* **DIRECTIONS**: With pictures omitted, transcribe exactly the lines from the one containing "Task: Click the 43 replies count" to the end of the records below.

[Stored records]

- Opening Delimiter -

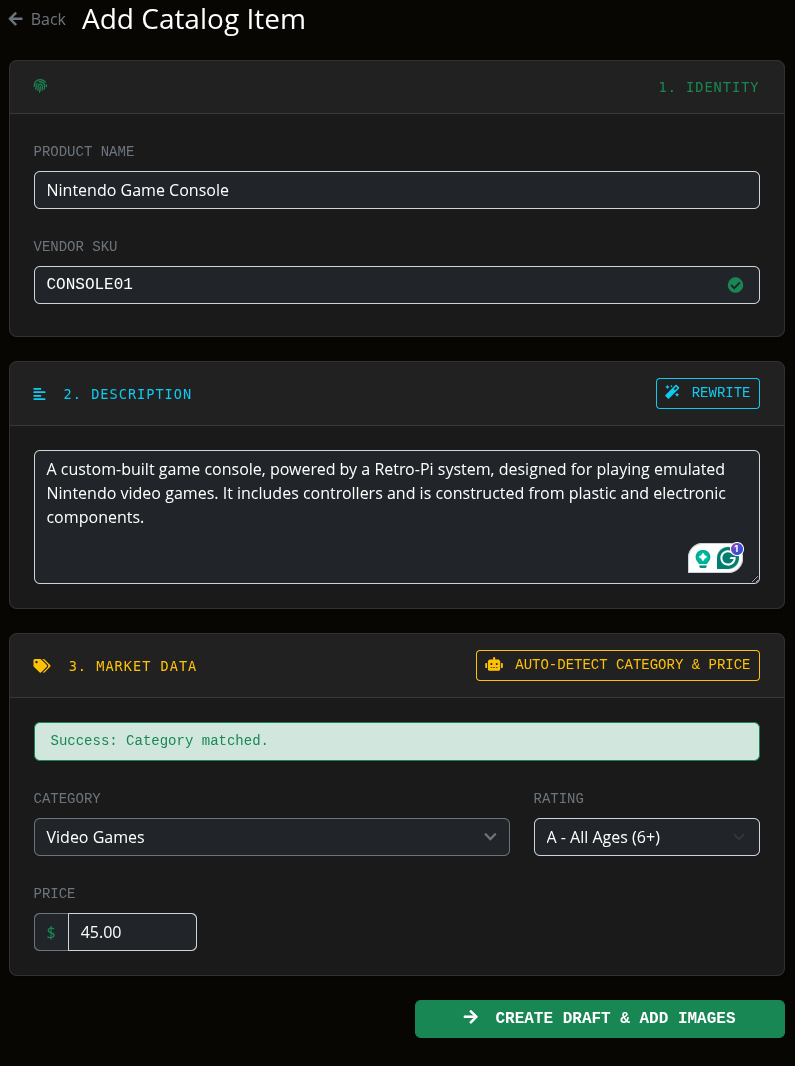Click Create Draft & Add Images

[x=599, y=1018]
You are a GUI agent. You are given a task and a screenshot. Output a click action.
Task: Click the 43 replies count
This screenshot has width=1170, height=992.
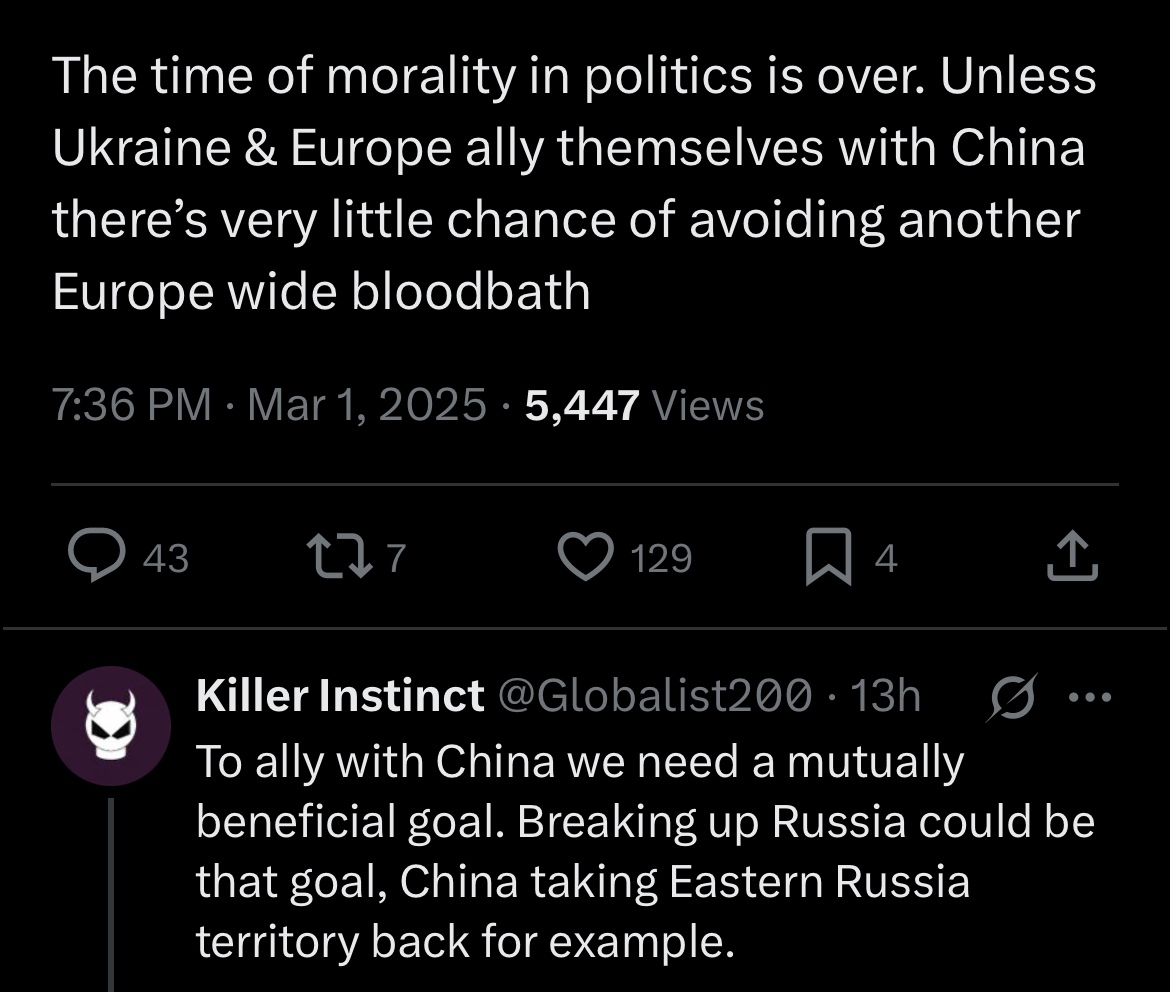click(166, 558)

- Closing Delimiter -

* **ANSWER AREA**:
Task: Click the 43 replies count
This screenshot has width=1170, height=992.
click(166, 558)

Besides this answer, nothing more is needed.